Thursday, January 28, 2010
Tim Tebow and the Pro-Life Superbowl Ad
God bless the Tebow family and God bless their witness for the Pro-Life message. The following comes from ABC:
The University of Florida campus is slowly catching wind of Tim Tebow’s decision to star in a Super Bowl ad slated to air on CBS on Feb. 7, and some say the ad’s message is bound to spark controversy.
The ad spot was purchased by Focus on the Family, a conservative Christian organization that places emphasis on marriage and parenthood.
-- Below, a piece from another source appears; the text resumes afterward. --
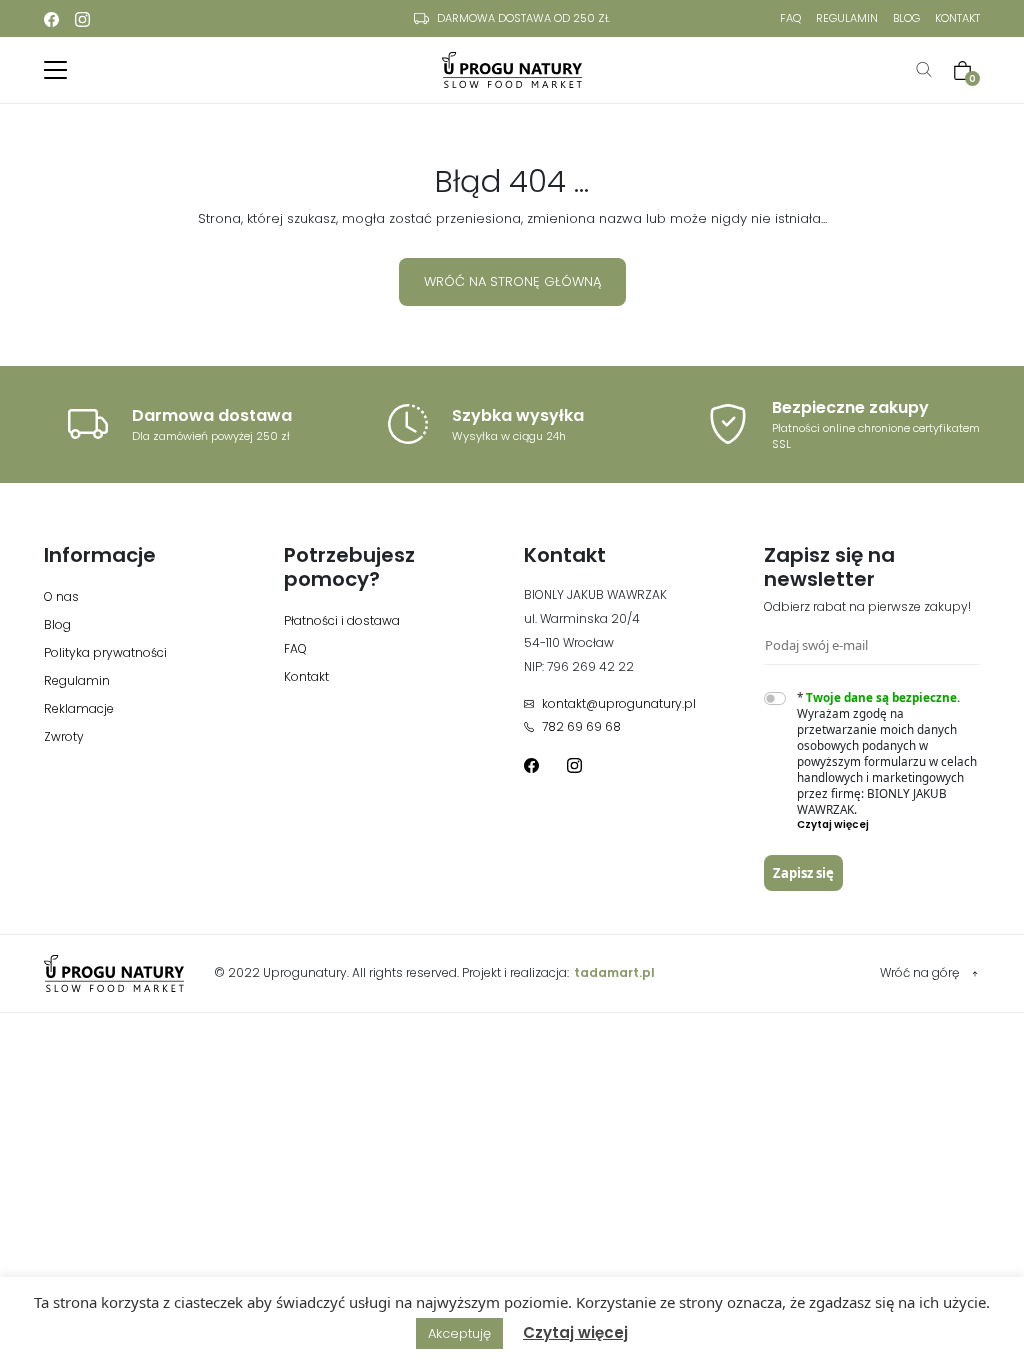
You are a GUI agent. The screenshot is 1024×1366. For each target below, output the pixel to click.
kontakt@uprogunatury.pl (619, 703)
The Associated Press reported this week that the ad’s theme will be “Celebrate Family, Celebrate Life,” with Pam Tebow sharing the story of her difficult 1987 pregnancy -- instead of getting an abortion she decided to give birth to Tebow, the now-famous quarterback who went on to become a Heisman Trophy winner, leading the Gators to two BCS wins.
Gary Schneeberger, Focus on the Family spokesman, told ABC News he couldn’t comment on the content of the ad. However, he said his organization has always viewed the Tebows as “strong, committed Christians” who have inspirational family stories to tell.
“It seemed like a natural partnership, and we were fortunate enough that they agreed,” Schneeberger said.
CBS is reportedly selling Super Bowl ads for around $2.5 million to $2.8 million, according to TNS Media Intelligence, a company that tracks ad spending.
“Once we explained what we were hoping to accomplish, a strong handful of committed friends provided funding for the airtime,” Schneeberger said. He said he has seen the ad, and he would not label it as political or controversial.
“Our goal is to create awareness for who we are as a family-help ministry and help folks who are watching come to us if they’re struggling in their marriage or struggling raising their children,” he said.
Tebow’s decision to play a role in an ad sponsored by a conservative group suggets he'll take a political stance.
“It’s a big coming-out party for Tim Tebow in terms of moving from athletic superstar to the political realm,” said Daniel Smith, UF associate professor of political science and faculty adviser to Gators for Choice.
Once the ad airs on national television, it might cause some interesting discussions on college campuses while also rallying the pro-choice community, Smith added. The commercial's content might also have an effect on Tebow’s fan base.
“When you are an athlete and you put yourself out in the public sphere when it comes to politics, you have a good chance of alienating half your fan support,” Smith said.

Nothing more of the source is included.